I decided to approach it the way I would want to hear - individually, through an email, text, or facebook message - that way there's no pressure for the other person to immediate react or respond. I shared with all my fellow warriors a few weeks before Ben and I shared the news with social media. I let each person know that I didn't want them to be blindsided by an announcement and that I completely understood if this was hard to read, and to not even feel like they had to respond, I just wanted them to know.
There was so much love and joy poured back to me in each of those messages - I was blown away.
I've talked about a lot of aspects of pregnancy - there are times when I've gotten a little whiny, or frustrated, yet I've received nothing but support from women who are suffering from losses, or painful procedures, and I am absolutely and completely humbled.
The thoughts and experiences brought on by infertility don't just go away, and that's something I hope I've conveyed throughout this experience. There are times I've tried to be sensitive and times I know I've failed. But I'm not going to stop advocating for better coverage and rights for infertility treatments, or stop trying to raise awareness about the disease and the organization that educates people about it.

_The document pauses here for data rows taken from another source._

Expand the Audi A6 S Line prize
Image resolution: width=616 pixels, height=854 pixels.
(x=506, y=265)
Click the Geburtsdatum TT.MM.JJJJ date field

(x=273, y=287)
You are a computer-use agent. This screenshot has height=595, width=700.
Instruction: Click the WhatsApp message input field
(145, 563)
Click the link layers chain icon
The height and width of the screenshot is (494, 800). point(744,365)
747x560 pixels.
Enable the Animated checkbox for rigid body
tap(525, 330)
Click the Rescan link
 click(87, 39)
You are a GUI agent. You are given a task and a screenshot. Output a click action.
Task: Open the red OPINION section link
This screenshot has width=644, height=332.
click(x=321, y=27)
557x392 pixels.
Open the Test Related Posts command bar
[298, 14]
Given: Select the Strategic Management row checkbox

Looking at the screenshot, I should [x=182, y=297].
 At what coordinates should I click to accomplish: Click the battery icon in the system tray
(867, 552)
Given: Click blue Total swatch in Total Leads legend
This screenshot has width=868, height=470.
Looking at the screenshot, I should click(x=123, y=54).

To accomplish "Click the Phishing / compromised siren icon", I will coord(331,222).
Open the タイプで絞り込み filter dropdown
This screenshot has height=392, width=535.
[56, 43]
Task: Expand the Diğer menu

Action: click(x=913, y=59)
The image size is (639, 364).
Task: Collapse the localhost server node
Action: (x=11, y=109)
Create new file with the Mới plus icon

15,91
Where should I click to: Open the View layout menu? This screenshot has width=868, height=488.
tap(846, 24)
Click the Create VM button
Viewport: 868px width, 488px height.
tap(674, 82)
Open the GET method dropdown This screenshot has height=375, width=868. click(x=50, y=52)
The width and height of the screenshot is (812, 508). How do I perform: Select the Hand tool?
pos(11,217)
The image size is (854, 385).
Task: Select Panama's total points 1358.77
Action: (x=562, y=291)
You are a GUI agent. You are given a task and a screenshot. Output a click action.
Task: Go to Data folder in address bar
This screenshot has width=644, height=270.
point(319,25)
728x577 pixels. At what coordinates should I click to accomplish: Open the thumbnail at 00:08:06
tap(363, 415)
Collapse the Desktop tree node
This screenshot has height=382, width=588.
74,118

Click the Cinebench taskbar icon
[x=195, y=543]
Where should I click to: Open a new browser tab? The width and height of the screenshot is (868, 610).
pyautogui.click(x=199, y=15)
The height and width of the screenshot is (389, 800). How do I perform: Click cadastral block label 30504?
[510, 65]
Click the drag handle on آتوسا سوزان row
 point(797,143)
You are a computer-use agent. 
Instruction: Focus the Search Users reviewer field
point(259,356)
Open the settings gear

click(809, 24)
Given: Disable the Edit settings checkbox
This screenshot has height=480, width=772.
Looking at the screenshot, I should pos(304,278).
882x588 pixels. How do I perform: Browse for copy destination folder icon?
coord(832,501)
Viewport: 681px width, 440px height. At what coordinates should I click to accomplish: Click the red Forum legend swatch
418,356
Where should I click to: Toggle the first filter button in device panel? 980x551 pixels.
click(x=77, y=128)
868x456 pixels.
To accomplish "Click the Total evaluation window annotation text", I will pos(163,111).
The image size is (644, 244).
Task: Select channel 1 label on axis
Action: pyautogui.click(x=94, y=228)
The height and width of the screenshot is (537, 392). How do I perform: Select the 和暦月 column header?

But to be shown so much love and support by so many who have been there or are still there? It brings me to tears. Even as I'm writing this I know I'm not doing this justice so I'll end it with this:
To my fellow infertility warriors - thank you for your kindness, your love, and your support as Ben and I get ready to enter this next phase of our lives. Thank you for cheering us on and for being there for us - I can't wait to return the favor. Sending you so much light and love. xoxo.